▶ [What the exercise asks]
Check each line of the entries below for the string "computer"; copy every line where it appears.

▶ [Extracted material]

####

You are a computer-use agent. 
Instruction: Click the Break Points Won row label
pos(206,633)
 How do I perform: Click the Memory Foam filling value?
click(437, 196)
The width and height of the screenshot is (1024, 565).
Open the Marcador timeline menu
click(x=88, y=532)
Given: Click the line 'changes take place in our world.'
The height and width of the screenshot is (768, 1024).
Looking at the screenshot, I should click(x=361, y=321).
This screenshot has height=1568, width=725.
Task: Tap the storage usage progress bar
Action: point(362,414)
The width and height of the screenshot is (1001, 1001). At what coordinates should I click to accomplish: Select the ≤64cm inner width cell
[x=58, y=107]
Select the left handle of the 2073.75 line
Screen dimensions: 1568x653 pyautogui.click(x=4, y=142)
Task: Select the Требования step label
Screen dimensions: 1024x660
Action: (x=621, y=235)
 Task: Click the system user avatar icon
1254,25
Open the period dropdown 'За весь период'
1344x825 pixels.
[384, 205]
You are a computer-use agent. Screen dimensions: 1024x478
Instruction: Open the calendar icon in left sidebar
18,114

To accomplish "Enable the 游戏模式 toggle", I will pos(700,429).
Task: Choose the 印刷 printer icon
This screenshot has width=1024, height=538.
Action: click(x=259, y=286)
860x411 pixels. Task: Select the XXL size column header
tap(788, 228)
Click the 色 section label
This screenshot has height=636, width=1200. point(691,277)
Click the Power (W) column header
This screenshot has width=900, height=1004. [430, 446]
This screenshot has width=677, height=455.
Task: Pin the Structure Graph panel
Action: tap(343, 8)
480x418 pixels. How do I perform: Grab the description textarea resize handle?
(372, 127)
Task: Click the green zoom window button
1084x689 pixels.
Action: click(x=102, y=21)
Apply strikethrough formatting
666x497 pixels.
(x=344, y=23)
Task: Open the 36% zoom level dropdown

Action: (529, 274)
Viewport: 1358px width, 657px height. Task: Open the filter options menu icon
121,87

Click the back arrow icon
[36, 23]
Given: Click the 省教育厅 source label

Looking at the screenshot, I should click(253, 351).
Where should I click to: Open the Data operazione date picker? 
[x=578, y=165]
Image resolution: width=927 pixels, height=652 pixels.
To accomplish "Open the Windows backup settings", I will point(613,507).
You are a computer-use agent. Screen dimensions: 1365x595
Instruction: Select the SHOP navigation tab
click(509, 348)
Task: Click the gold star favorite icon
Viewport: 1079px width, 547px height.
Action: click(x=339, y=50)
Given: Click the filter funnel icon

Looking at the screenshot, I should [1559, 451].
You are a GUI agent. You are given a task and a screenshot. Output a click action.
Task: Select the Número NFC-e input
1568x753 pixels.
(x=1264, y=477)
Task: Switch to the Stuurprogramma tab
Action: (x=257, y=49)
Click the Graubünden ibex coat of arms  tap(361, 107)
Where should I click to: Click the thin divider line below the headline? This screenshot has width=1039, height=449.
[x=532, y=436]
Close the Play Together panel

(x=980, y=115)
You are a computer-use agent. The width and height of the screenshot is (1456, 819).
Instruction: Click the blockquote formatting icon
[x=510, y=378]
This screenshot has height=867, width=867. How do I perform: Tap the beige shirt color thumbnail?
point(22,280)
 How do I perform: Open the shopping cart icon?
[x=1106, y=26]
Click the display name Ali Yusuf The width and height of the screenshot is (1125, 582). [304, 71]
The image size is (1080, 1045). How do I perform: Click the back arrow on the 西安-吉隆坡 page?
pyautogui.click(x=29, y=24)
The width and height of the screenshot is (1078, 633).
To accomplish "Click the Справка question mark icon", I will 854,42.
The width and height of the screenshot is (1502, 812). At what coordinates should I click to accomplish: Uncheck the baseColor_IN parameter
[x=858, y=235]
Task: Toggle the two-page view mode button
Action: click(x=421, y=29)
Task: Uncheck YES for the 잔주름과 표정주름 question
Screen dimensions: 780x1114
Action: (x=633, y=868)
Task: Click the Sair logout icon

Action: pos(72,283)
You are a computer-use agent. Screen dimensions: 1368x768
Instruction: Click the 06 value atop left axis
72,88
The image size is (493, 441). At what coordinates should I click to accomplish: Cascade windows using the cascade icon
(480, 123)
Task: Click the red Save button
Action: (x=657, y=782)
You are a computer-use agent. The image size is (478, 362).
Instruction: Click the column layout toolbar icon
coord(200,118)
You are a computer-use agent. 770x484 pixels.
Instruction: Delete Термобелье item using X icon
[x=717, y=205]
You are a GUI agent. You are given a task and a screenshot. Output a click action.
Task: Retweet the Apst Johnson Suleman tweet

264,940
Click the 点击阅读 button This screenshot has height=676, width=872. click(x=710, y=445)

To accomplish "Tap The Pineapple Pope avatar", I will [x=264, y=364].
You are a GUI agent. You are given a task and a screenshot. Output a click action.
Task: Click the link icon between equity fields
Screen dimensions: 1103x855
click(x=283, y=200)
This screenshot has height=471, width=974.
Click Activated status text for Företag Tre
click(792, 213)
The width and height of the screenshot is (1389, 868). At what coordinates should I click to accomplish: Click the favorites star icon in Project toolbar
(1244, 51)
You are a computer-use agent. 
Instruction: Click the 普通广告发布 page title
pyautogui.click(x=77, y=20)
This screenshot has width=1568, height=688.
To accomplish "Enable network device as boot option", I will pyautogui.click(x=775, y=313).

####

▶ [Reply]
You are a computer-use agent. 
You are a computer-use agent. Screen dimensions: 1024x478
You are a computer-use agent. Screen dimensions: 1365x595
You are a computer-use agent. The width and height of the screenshot is (1456, 819).
You are a computer-use agent. Screen dimensions: 1368x768
You are a computer-use agent. The image size is (478, 362).
You are a computer-use agent. 770x484 pixels.
You are a computer-use agent. 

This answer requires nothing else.